Saved entries:
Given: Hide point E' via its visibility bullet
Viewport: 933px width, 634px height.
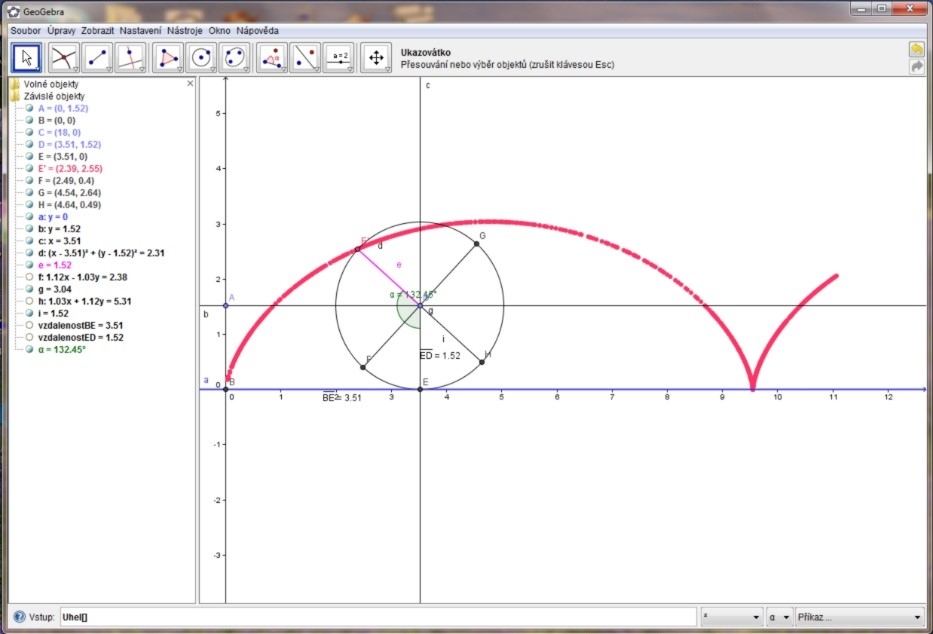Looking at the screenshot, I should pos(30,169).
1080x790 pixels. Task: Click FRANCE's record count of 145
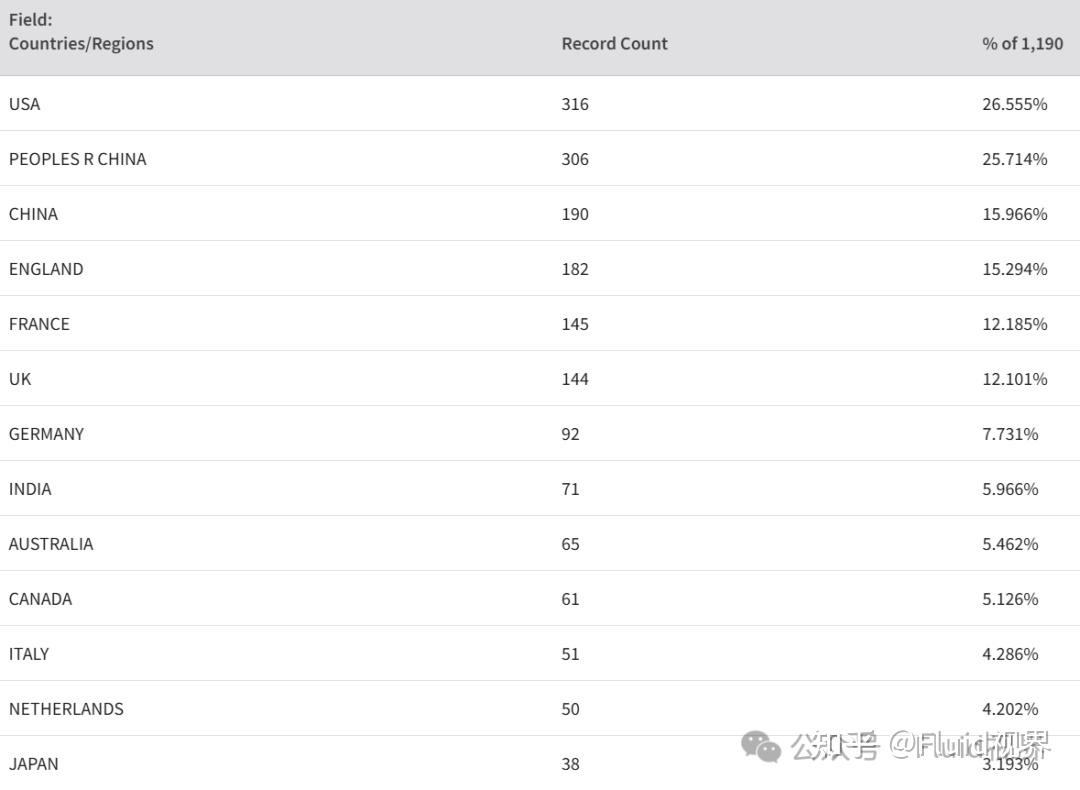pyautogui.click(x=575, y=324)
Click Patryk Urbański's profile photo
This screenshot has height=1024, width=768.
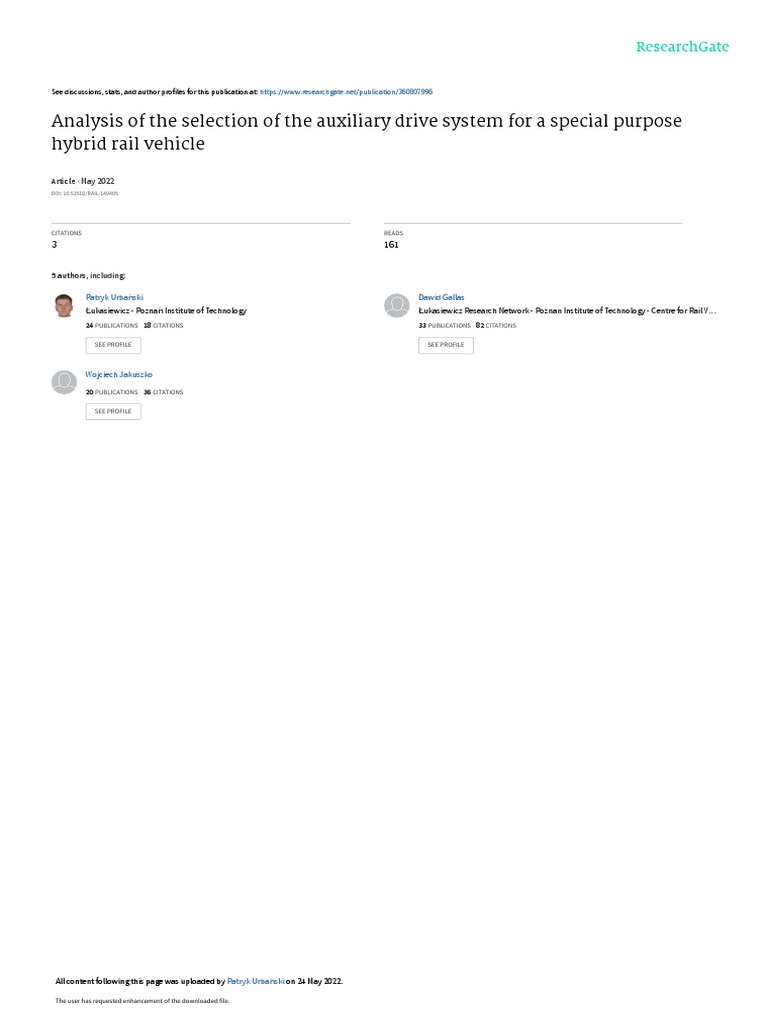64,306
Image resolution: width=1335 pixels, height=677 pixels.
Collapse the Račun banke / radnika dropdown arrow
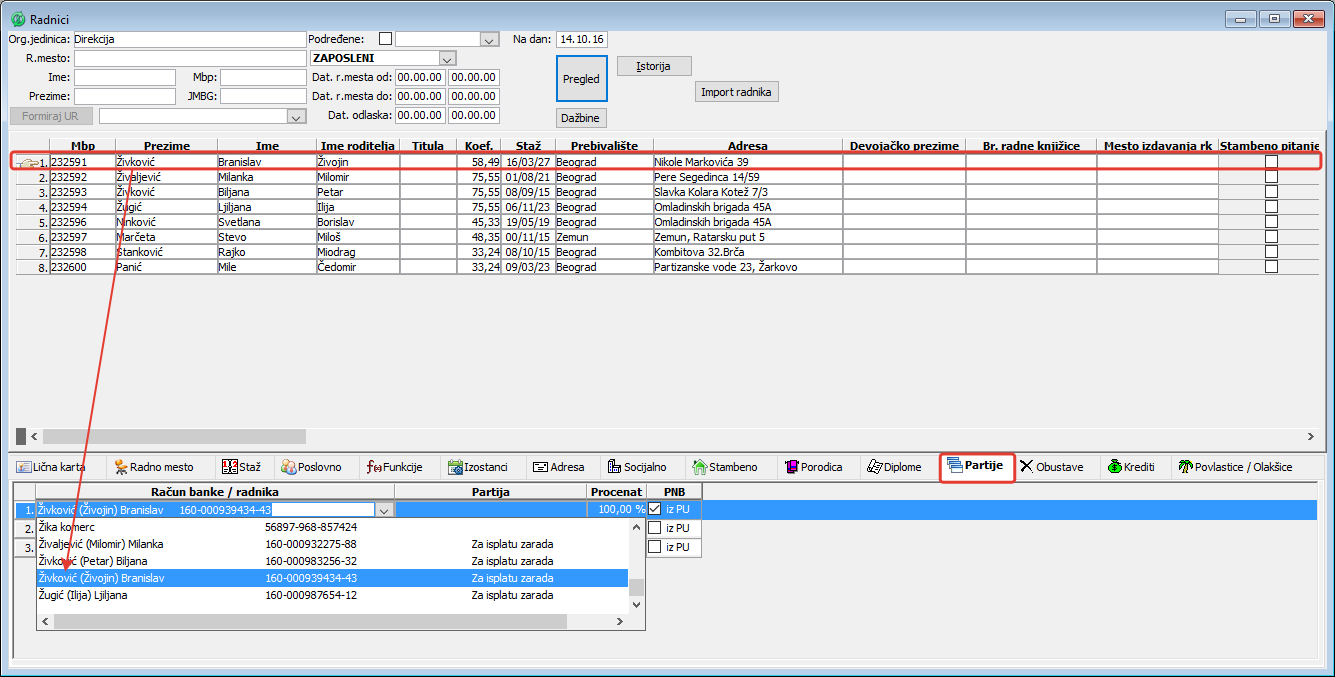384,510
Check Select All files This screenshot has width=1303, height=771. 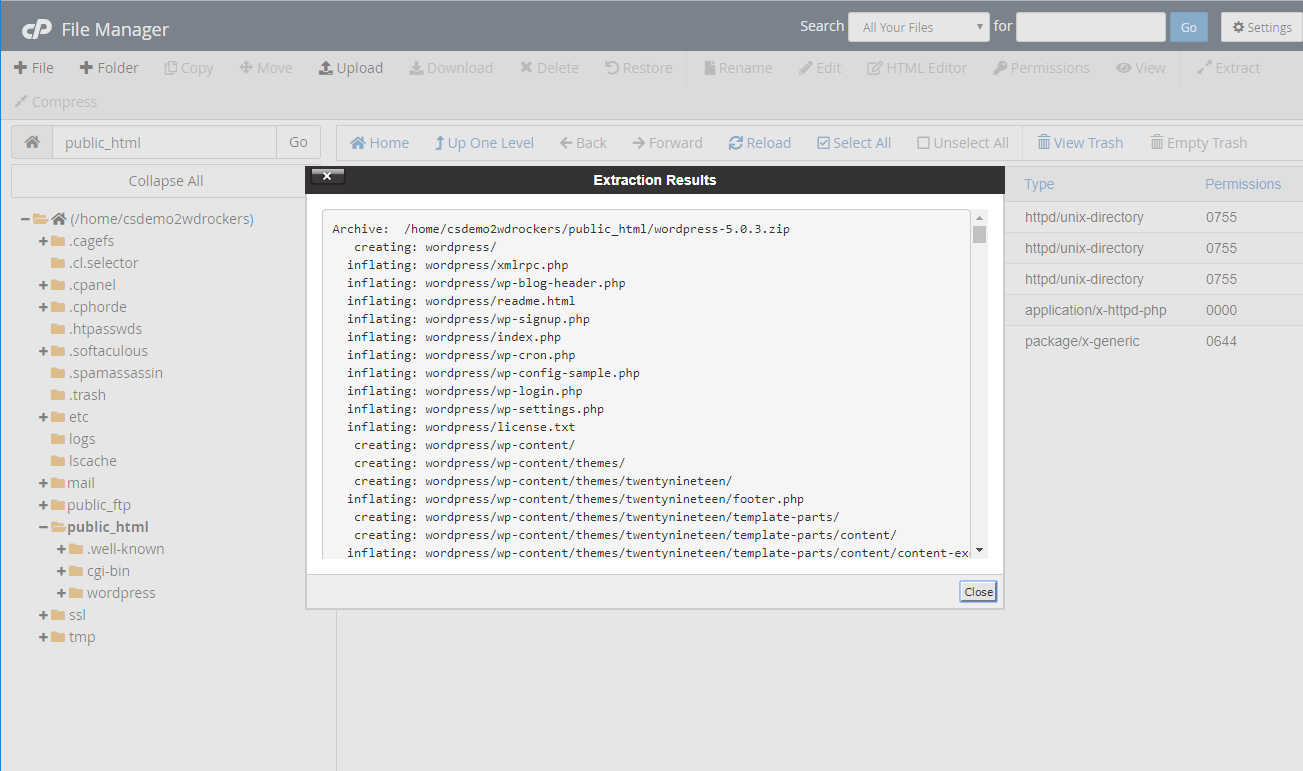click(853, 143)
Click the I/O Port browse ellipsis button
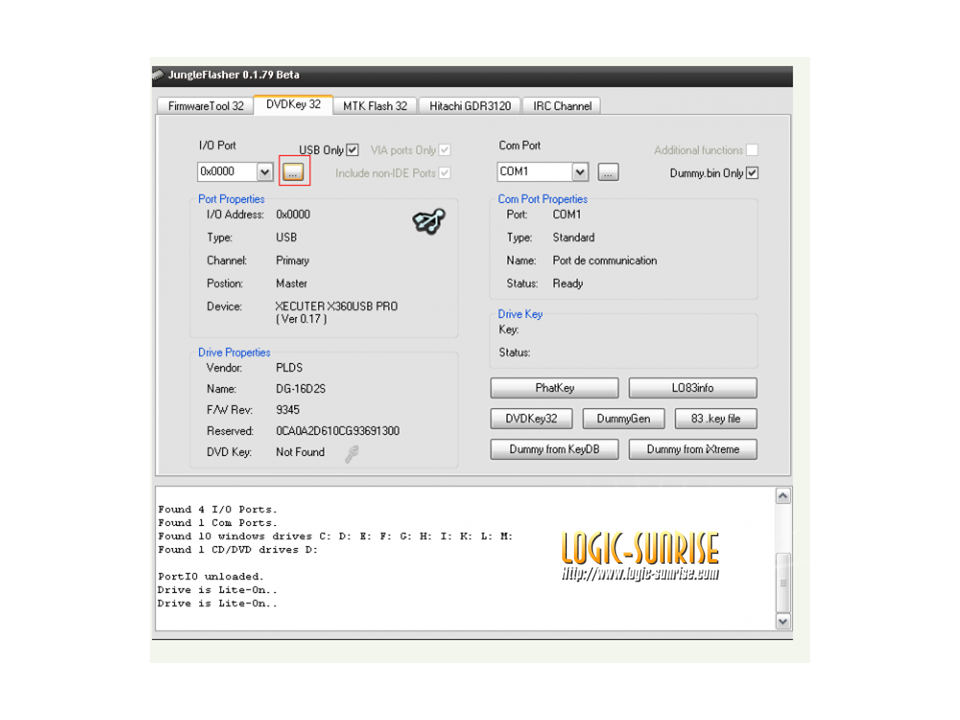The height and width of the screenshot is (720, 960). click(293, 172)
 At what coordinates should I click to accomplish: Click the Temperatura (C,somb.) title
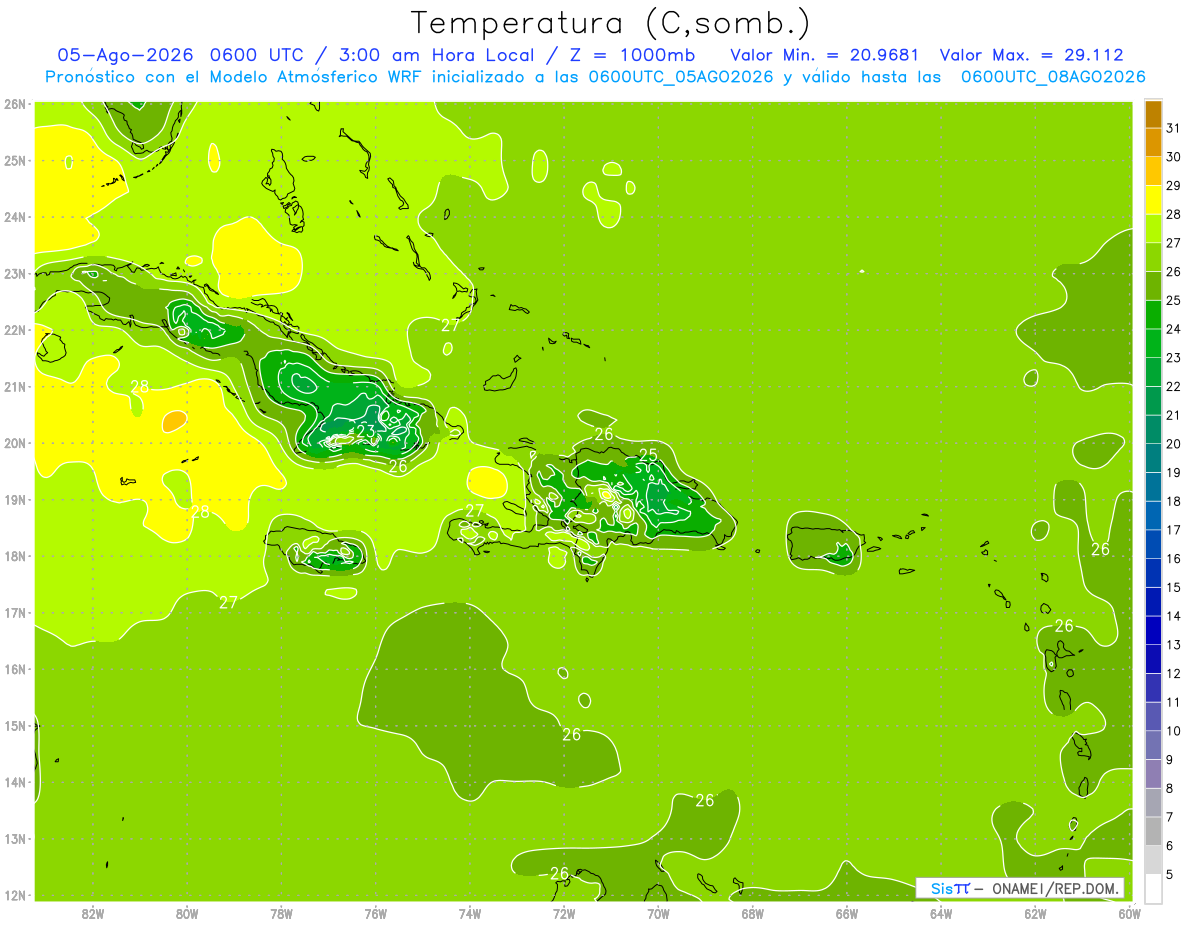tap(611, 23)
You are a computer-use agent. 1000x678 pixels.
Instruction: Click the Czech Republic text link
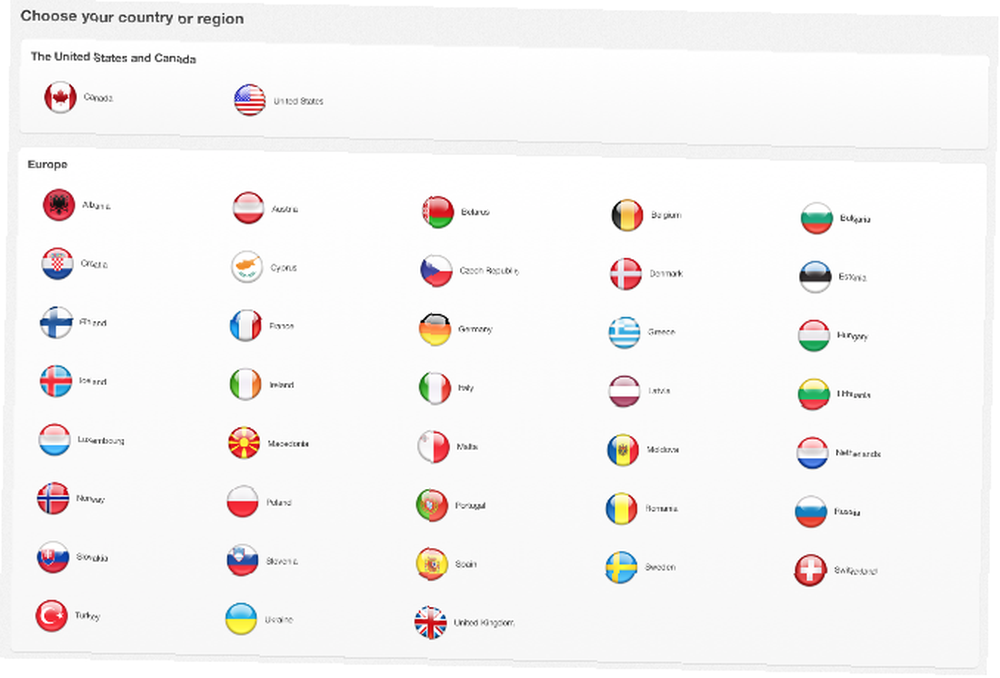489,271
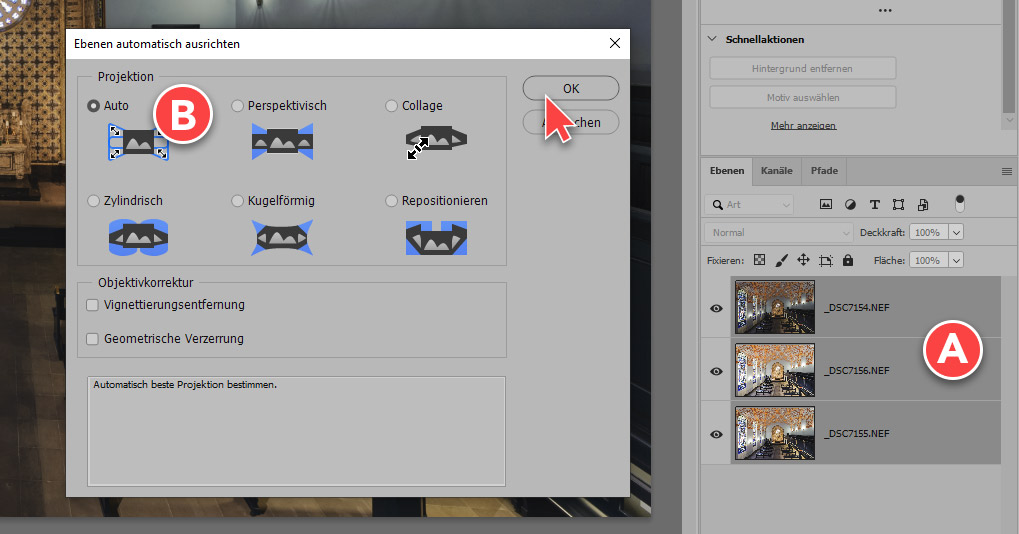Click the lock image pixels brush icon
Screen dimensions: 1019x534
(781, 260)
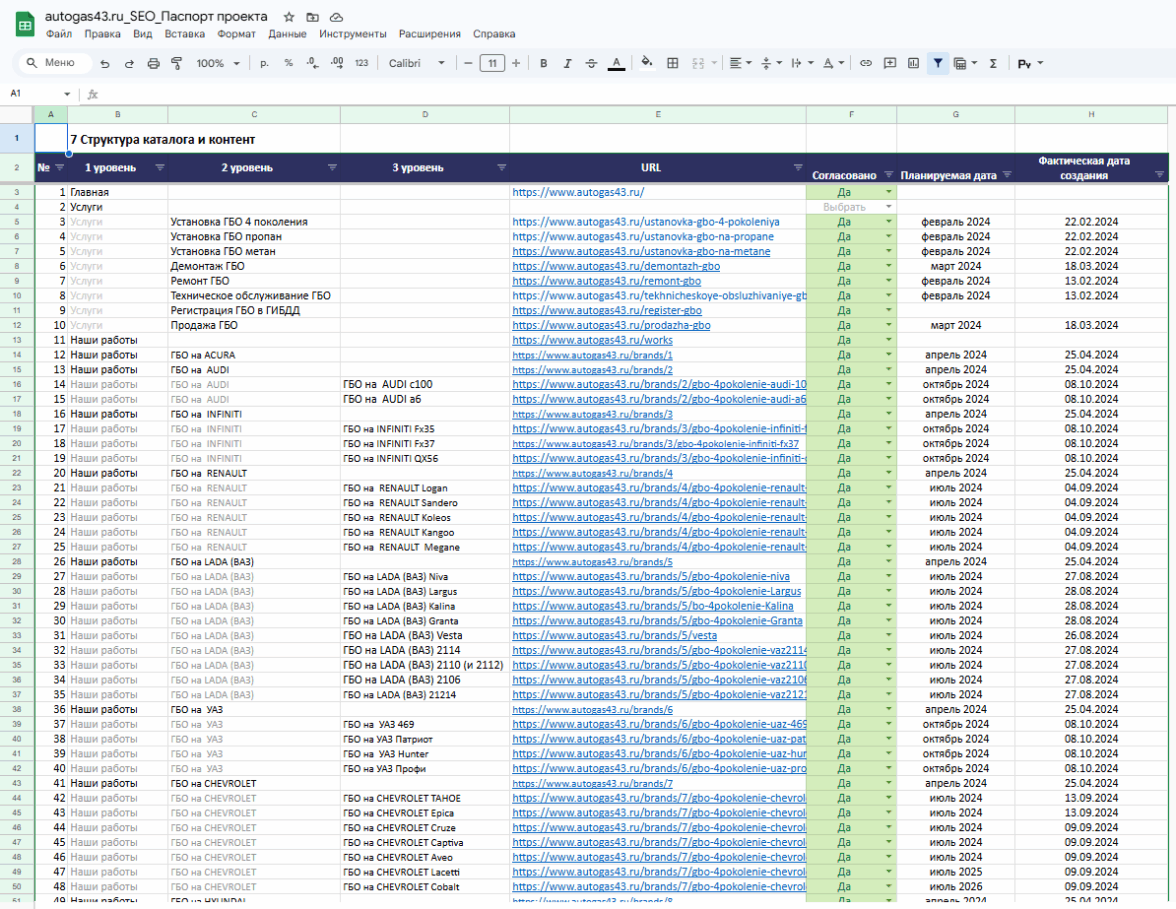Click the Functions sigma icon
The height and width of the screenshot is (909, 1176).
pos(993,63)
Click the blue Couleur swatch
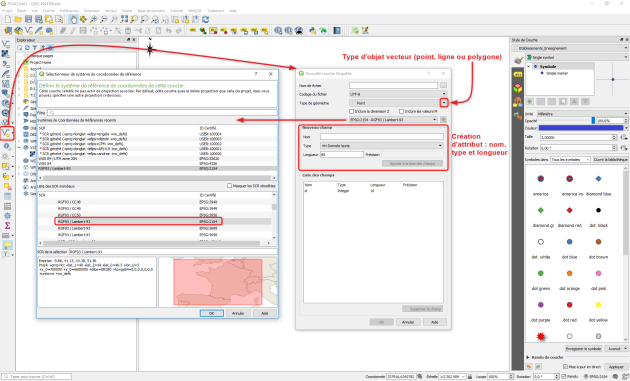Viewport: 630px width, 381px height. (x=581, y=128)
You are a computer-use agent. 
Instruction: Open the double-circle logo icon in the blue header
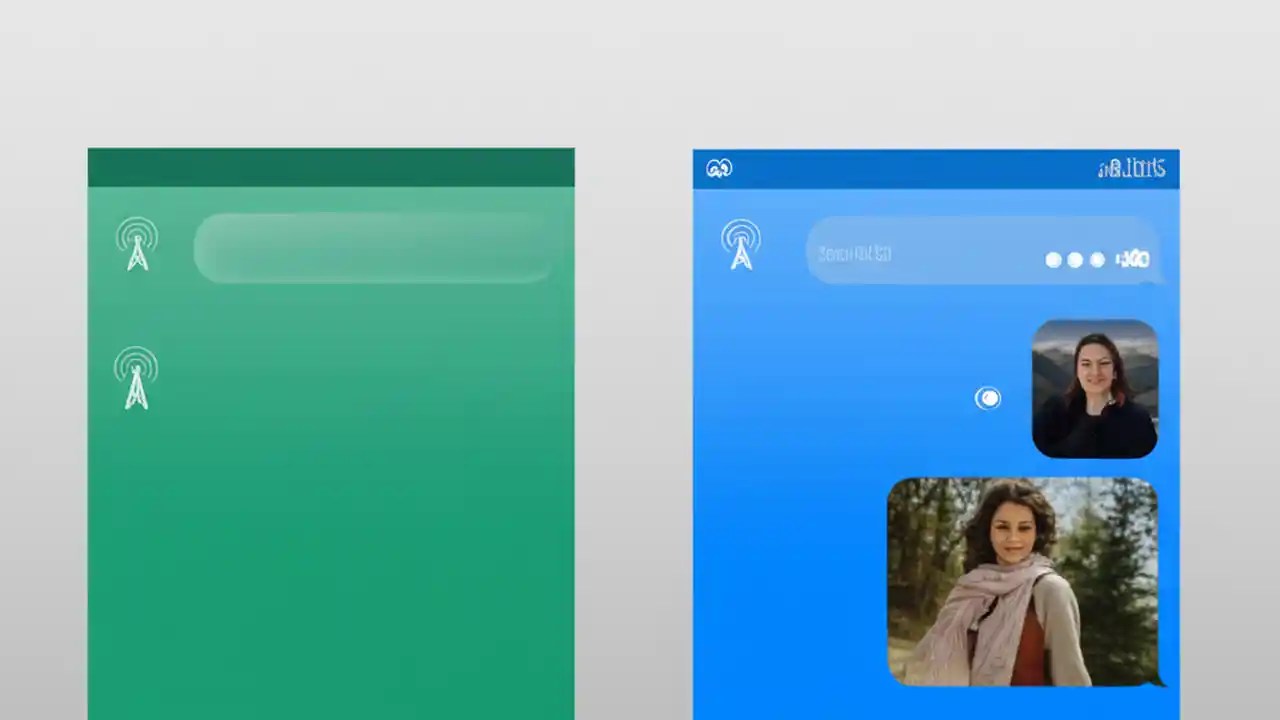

EXERCISE REQUIREMENTS: No pictures should appear; only the lines from the first line of the records through the line with "Click Patryk Urbański's profile photo", both included, are to be restated word for word.

SOLUTION TO THIS TASK:
Given: Hide point E' via its visibility bullet
Viewport: 933px width, 634px height.
Looking at the screenshot, I should pos(30,169).
1080x790 pixels. Task: Click FRANCE's record count of 145
pyautogui.click(x=575, y=324)
Click Patryk Urbański's profile photo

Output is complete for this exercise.